About Type 1 Diabetes Distress Scale (T1-DDS)
DIRECTIONS: Living with type 1 diabetes can be tough. Listed below are a variety of distressing things that many people with type 1 diabetes experience. Thinking back over the past month, please indicate the degree to which each of the following may have been a problem for you by circling the appropriate number. For example, if you feel that a particular item was not a problem for you over the past month, you would circle “1“. If it was very tough for you over the past month, you might circle “6“.
1. Feeling that I am not as skilled at managing diabetes as I should be.
2. Feeling that I don’t eat as carefully as I probably should.
3. Feeling that I don’t notice the warning signs of hypoglycemia as well as I used to.
4. Feeling that people treat me differently when they find out I have diabetes.
5. Feeling discouraged when I see high blood glucose numbers that I can’t explain.
6. Feeling that my family and friends make a bigger deal out of diabetes than they should.
7. Feeling that I can’t tell my diabetes doctor what is really on my mind.
8. Feeling that I am not taking as much insulin as I should.
9. Feeling that there is too much diabetes equipment and stuff I must always have with me.
10. Feeling like I have to hide my diabetes from other people.
11. Feeling that my friends and family worry more about hypoglycemia than I want them to.

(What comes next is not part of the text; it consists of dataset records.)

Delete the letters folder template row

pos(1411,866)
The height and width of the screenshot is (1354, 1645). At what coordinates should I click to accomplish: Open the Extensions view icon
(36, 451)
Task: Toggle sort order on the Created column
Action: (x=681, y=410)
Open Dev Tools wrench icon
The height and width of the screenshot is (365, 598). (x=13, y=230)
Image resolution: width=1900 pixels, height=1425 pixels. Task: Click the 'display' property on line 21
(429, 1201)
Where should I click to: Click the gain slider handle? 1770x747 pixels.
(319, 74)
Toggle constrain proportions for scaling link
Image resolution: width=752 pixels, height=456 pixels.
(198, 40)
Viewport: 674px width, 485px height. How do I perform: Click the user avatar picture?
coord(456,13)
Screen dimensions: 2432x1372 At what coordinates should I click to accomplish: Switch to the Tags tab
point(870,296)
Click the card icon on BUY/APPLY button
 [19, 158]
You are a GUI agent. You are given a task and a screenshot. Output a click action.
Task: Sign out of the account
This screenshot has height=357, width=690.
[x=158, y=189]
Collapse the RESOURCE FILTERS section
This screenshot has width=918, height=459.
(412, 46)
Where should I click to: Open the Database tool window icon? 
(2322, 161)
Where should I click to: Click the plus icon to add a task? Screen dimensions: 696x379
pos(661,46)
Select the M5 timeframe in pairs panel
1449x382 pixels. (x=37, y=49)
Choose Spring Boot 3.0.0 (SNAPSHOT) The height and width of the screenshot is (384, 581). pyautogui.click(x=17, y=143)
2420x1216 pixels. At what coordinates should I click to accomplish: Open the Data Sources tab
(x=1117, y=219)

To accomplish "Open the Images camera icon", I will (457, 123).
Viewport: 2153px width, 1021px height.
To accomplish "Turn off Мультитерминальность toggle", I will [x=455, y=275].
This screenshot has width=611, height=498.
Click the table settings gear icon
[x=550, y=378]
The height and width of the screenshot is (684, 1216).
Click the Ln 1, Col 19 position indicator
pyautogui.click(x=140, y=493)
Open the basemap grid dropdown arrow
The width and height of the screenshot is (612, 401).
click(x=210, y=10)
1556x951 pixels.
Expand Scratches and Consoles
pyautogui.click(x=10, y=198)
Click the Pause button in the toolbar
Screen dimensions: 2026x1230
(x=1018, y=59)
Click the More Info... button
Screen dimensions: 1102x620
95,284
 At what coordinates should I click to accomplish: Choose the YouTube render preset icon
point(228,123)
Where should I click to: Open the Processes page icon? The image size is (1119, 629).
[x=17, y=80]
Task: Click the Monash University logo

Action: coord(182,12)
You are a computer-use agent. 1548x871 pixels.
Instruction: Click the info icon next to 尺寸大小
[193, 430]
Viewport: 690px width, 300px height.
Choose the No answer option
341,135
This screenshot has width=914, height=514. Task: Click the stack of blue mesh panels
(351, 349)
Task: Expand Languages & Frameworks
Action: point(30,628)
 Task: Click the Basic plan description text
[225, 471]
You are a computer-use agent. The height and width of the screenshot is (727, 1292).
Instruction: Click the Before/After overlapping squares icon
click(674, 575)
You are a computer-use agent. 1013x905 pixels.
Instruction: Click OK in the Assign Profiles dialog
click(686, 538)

12. Feeling that I don’t check my blood glucose level as often as I probably should.
13. Feeling worried that I will develop serious long-term complications, no matter how hard I try.
14. Feeling that I don’t get help I really need from my diabetes doctor about managing diabetes.
15. Feeling frightened that I could have a serious hypoglycemic event when I’m asleep.
16. Feeling that thoughts about food and eating control my life.
17. Feeling that my friends or family treat me as if I were more fragile or sicker than I really am.
18. Feeling that my diabetes doctor doesn't really understand what it's like to have diabetes.
19. Feeling concerned that diabetes may make me less attractive to employers.
20. Feeling that my friends or family act like “diabetes police” (bother me too much).
21. Feeling that I’ve got to be perfect with my diabetes management.
22. Feeling frightened that I could have a serious hypoglycemic event while driving.
23. Feeling that my eating is out of control.
24. Feeling that people will think less of me if they knew I had diabetes.
25. Feeling that no matter how hard I try with my diabetes, it will never be good enough.
26. Feeling that my diabetes doctor doesn't know enough about diabetes and diabetes care.
27. Feeling that I can’t ever be safe from the possibility of a serious hypoglycemic event.